- [Problem details]:
Only lines containing the string "size" belong in the answer; find them in the records and copy them.

----- Provided information

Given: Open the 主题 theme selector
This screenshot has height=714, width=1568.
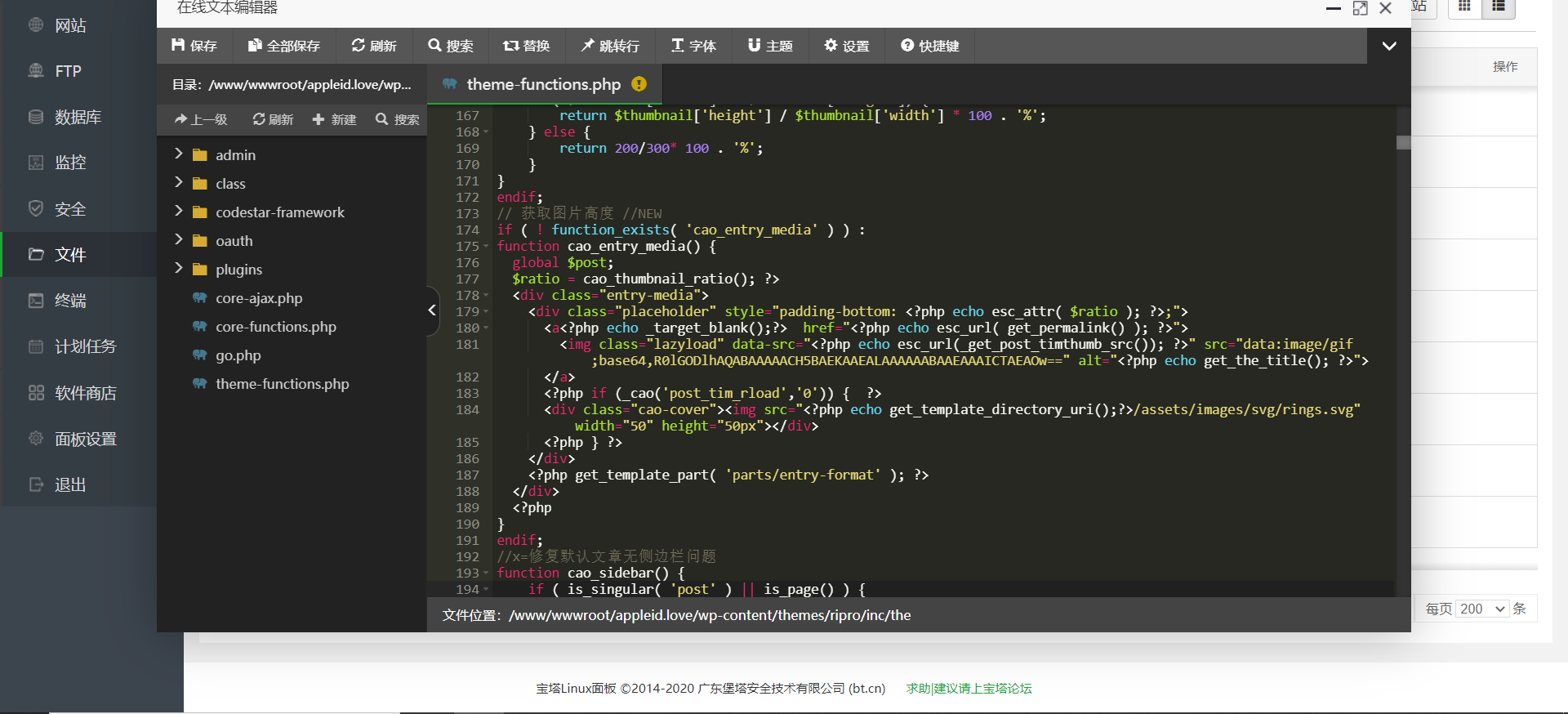Looking at the screenshot, I should [770, 46].
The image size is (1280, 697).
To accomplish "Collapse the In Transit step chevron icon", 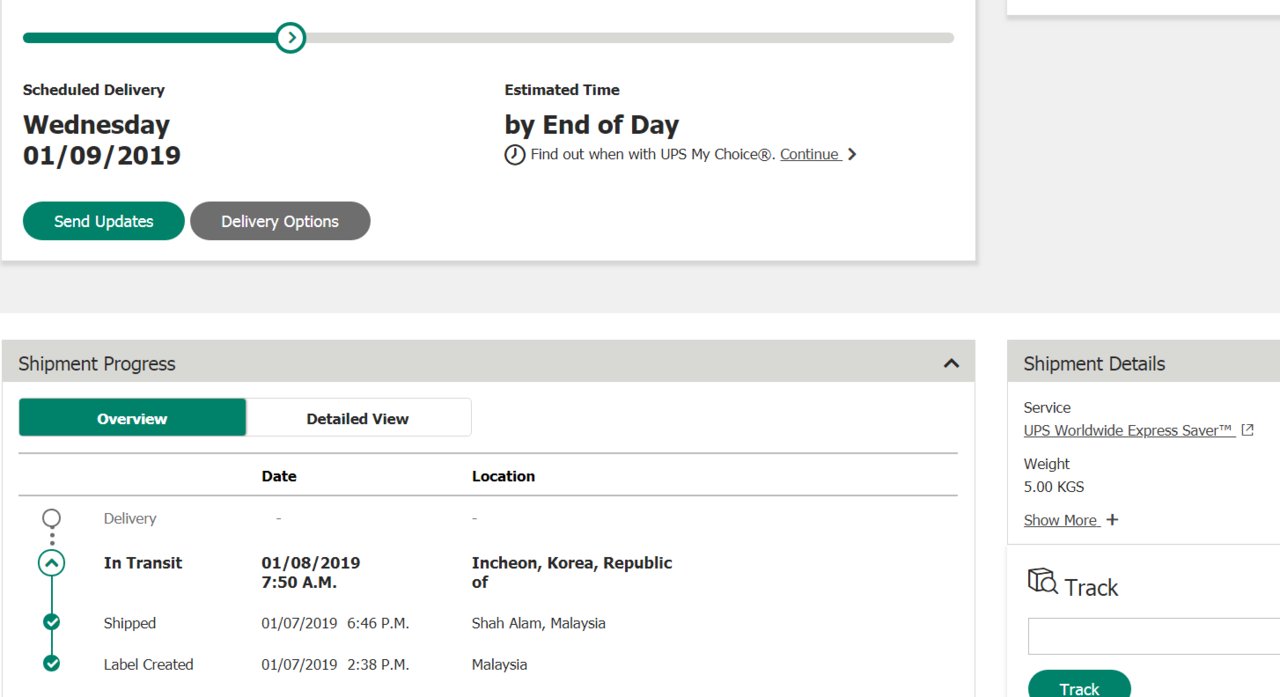I will pos(52,563).
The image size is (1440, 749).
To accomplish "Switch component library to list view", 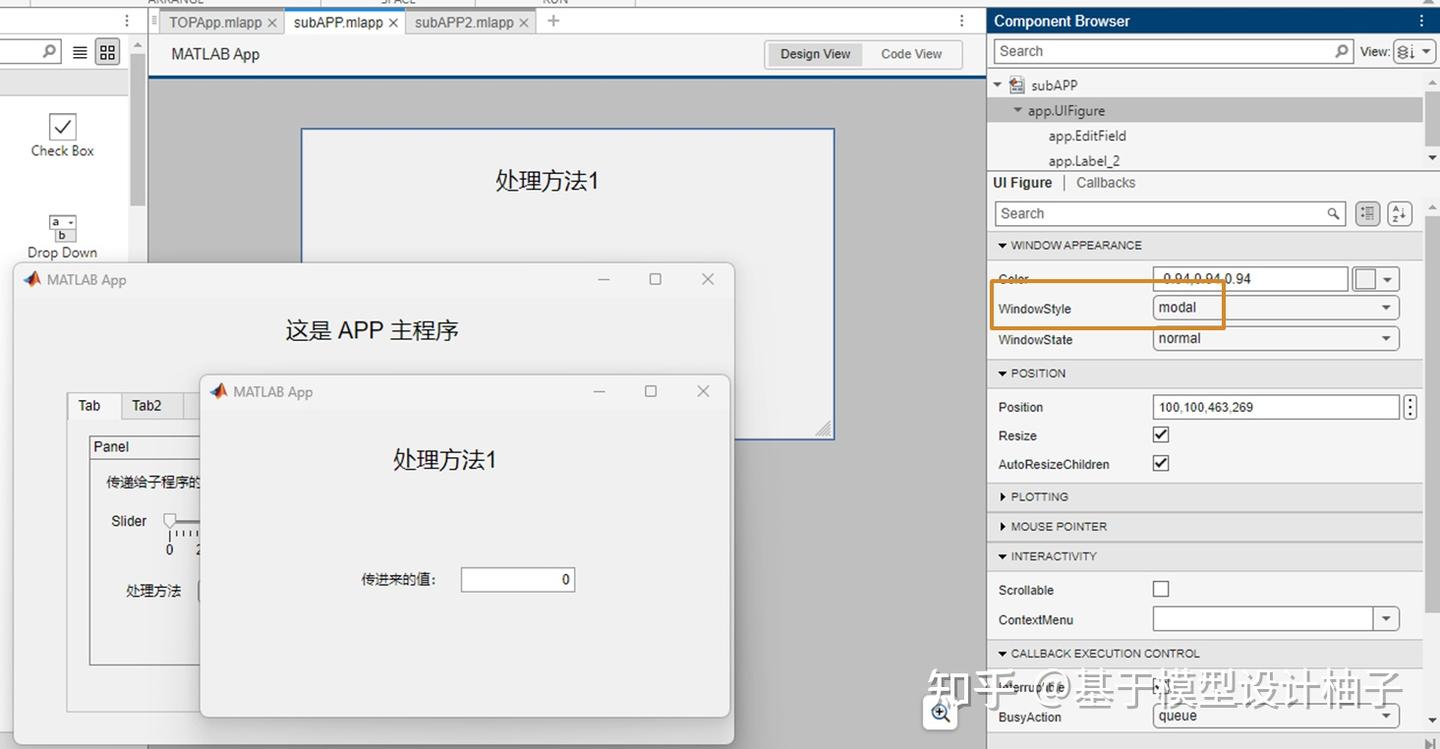I will point(79,51).
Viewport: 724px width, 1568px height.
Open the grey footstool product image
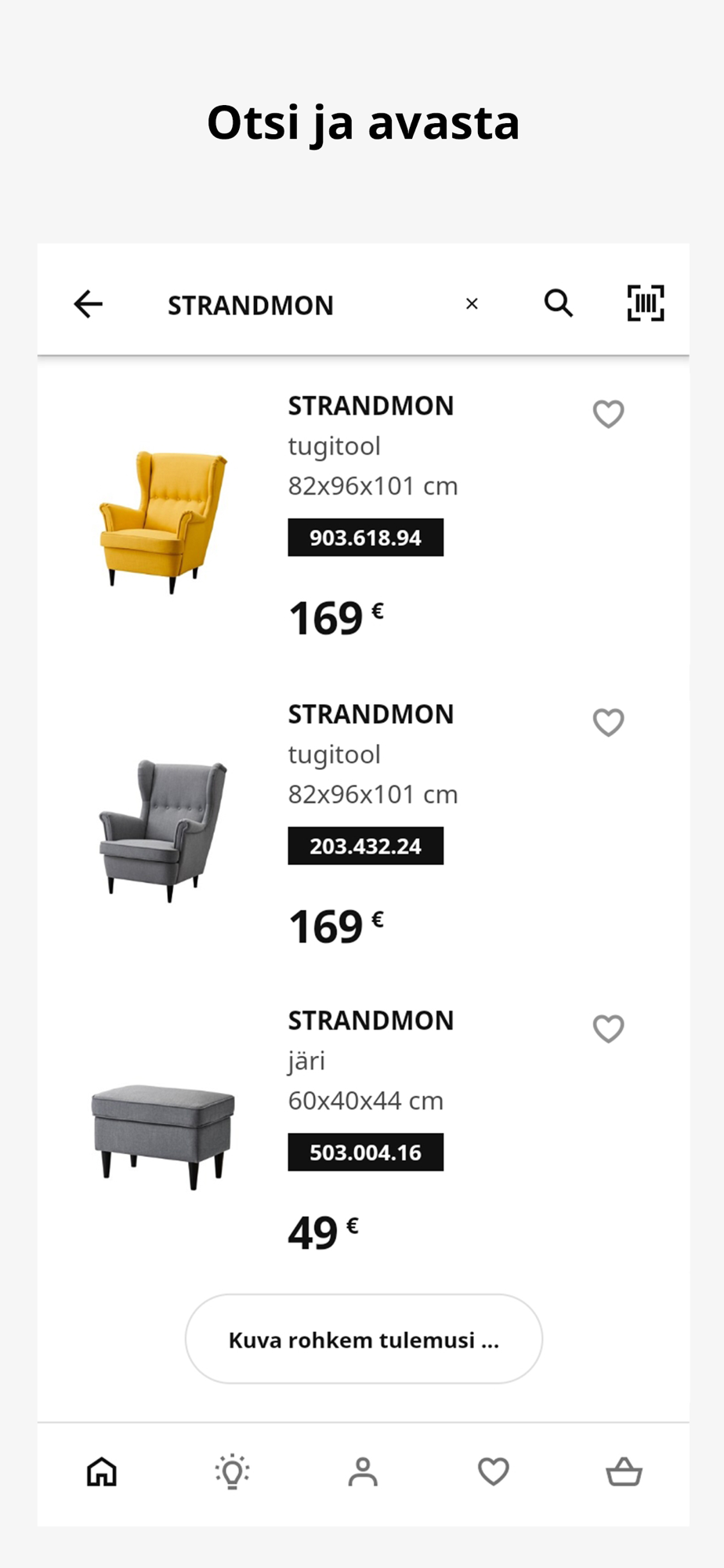[x=163, y=1135]
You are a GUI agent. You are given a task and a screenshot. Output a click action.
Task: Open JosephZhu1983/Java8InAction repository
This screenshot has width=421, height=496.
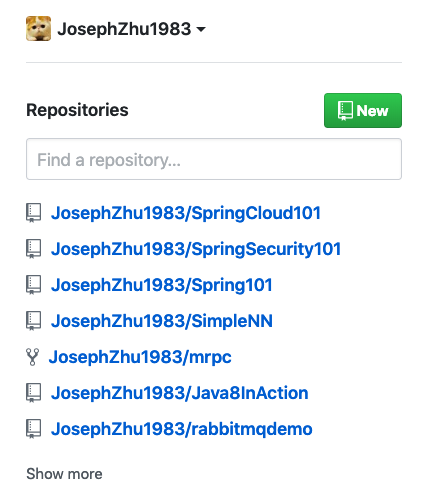coord(179,393)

----------

- [Task output]:
The image size is (1280, 697).
The image size is (1440, 749).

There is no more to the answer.